But I see her, and I can’t let her leave when she’s upset.
“Callie.” I reach for her, but she snatches her arm away.
I look down the hall towards Coach’s office, wondering if he’s going to come running after her. Head Coach or not, if he just made his niece cry, he should fucking apologize. Instead, I see Miles walking in, his head bowed.
I turn and jog after her. “Callie, wait.”
She flinches, but doesn’t stop. I have to put myself in front of her before she’ll slow down.
“Owen, I’m not in the mood,” she cries.
“What happened?”
“It doesn’t matter. Just get out of my way. I have things to do.”
She tries to step around me, but I block her.
“I swear to God, Owen. If you don’t get out of my way?—”
“I’m not going anywhere until you talk to me.” For the first time, she lets her eyes meet mine. She’s shattered and it breaks me. “Please, Callie. I care about you.”
“You have a very interesting way of showing it.” She sniffles again, and I can practically see her switch flip from sadness to anger. “Everyone says they care, but almost no one means it.”
“What are you talking about?” I ask, desperate for an explanation. “What happened in there?”
“It’s not your business.”
“Callie, I know we aren’t—” My jaw clenches until I think it might shatter. “We still work together. If something is going on, I should?—”
“You don’t have to worry about working together anymore, Owen. You don’t have to worry about running into me at all. Not at work. Not at home. That’s what you wanted, right?” she spits.

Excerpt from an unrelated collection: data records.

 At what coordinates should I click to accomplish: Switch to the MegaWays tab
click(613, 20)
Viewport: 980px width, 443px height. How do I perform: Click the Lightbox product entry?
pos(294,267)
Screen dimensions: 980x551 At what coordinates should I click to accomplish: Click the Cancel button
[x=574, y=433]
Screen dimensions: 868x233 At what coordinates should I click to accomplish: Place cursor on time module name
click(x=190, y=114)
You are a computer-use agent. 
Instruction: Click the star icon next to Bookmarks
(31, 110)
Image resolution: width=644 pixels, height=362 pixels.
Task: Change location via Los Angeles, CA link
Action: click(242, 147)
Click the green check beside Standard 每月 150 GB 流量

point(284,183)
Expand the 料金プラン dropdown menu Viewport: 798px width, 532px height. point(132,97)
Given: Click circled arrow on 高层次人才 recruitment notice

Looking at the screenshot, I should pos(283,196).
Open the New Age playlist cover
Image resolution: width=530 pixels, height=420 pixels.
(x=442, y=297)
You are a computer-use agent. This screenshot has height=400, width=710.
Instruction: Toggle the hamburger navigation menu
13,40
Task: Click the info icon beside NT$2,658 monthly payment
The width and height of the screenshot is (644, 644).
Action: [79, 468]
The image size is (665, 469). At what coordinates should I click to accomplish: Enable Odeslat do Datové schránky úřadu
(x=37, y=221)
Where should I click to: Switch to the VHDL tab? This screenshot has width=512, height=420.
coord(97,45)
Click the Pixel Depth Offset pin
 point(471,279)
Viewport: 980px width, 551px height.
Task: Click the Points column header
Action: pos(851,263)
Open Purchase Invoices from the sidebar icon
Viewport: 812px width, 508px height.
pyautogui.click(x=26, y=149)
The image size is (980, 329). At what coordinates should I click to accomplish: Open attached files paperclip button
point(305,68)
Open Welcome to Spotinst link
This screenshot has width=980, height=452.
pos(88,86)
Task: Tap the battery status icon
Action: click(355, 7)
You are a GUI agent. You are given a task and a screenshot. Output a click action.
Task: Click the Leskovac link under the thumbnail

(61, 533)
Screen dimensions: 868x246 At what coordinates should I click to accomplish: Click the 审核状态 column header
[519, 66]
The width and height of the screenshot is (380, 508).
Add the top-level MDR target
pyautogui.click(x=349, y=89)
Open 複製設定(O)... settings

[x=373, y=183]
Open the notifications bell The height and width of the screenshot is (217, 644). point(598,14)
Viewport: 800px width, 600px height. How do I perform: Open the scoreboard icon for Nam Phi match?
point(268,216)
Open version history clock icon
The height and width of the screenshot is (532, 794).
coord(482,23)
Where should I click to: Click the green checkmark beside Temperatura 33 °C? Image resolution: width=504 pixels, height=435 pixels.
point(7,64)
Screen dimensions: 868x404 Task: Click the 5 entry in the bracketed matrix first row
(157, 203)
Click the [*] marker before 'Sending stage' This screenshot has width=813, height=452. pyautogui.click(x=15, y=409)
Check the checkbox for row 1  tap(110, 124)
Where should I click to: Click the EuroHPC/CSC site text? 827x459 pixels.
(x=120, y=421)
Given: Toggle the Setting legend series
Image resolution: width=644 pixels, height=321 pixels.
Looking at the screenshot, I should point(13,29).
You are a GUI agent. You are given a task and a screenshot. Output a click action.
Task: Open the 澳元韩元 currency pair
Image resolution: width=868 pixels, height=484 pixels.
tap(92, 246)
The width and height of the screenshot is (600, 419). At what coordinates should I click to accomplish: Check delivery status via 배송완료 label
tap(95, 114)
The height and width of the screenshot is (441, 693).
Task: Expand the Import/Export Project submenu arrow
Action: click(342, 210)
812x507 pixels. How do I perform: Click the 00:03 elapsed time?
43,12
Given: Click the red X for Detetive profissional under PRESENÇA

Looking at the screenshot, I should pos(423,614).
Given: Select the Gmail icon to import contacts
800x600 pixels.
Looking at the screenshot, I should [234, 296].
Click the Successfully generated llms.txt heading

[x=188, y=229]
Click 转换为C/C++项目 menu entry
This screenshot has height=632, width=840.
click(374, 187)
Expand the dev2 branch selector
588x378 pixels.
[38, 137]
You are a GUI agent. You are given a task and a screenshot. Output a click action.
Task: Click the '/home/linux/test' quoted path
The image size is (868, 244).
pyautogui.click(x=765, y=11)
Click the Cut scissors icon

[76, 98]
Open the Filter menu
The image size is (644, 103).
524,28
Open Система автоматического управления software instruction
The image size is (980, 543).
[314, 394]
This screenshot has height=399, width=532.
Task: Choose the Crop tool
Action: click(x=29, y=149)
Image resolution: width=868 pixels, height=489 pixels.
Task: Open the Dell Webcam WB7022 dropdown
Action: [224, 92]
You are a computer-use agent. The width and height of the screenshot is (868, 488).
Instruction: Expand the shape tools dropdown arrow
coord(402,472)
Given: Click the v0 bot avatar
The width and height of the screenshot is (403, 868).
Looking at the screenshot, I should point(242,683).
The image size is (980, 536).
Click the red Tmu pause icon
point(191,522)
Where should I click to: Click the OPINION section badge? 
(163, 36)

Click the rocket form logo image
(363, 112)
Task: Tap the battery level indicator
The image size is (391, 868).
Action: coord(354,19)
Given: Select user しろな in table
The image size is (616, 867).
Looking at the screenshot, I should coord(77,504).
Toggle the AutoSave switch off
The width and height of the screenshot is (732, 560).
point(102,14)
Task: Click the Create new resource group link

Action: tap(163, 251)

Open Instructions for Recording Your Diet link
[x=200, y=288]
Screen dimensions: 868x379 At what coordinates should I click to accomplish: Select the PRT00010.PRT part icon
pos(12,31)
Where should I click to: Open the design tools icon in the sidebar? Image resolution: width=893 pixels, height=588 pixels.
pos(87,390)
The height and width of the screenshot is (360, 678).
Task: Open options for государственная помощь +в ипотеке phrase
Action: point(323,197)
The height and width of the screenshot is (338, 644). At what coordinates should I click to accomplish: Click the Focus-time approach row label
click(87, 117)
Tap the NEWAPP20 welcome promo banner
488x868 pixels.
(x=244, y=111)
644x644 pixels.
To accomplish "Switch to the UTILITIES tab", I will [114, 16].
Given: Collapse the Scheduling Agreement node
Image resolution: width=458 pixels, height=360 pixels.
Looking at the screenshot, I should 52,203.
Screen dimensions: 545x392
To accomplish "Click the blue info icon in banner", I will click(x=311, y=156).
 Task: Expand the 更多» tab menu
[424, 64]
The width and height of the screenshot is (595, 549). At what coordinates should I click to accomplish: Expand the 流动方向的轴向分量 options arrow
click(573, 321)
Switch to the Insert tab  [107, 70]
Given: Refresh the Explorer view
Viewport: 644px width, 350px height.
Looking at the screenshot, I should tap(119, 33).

All of my better judgment goes out the window, and I grab her, pulling her against me. “You don’t know anything about what I want.”
Callie’s throat catches. When she looks up at me, tears are still streaming from her eyes. She blinks them back. “None of it matters anymore. I was asked to leave.”
My heart drops to the floor. “What? Why? Because of us?”
“No.” She shakes her head, swallowing hard. “This was all my fault. Working here after everything that happened was a mistake.”
“Nothing that happened to you before was your fault, Callie.”
“Getting caught up in you was a mistake. Going along with the lie, believing for five seconds that maybe it wasn’t a lie…” She trails off, and I want—needher to finish that thought. But then she snaps back. “It was a mistake. I’m going to pack up my office now.”
None of this makes sense. Something must have happened. I mean, a lot has happened. But something must have happened here in the last hour to change everything.
Callie starts to pull away when a door slams down the hall followed by the sound of Miles’s voice.
“Hey, Callie. Shouldn't you be gone?”
Callie flinches at the sound like it was a gunshot. Without meaning to, her hand fists in my shirt, clinging to me like her life depends on it.
Certainty settles in my chest like dread, squeezing me tight.
I look from her to Miles, who is walking down the hall towards us.
Callie gives me a pleading look before she whispers, “I’m sorry.”
With that, she rips herself away from me and darts down the hall just as Miles reaches me.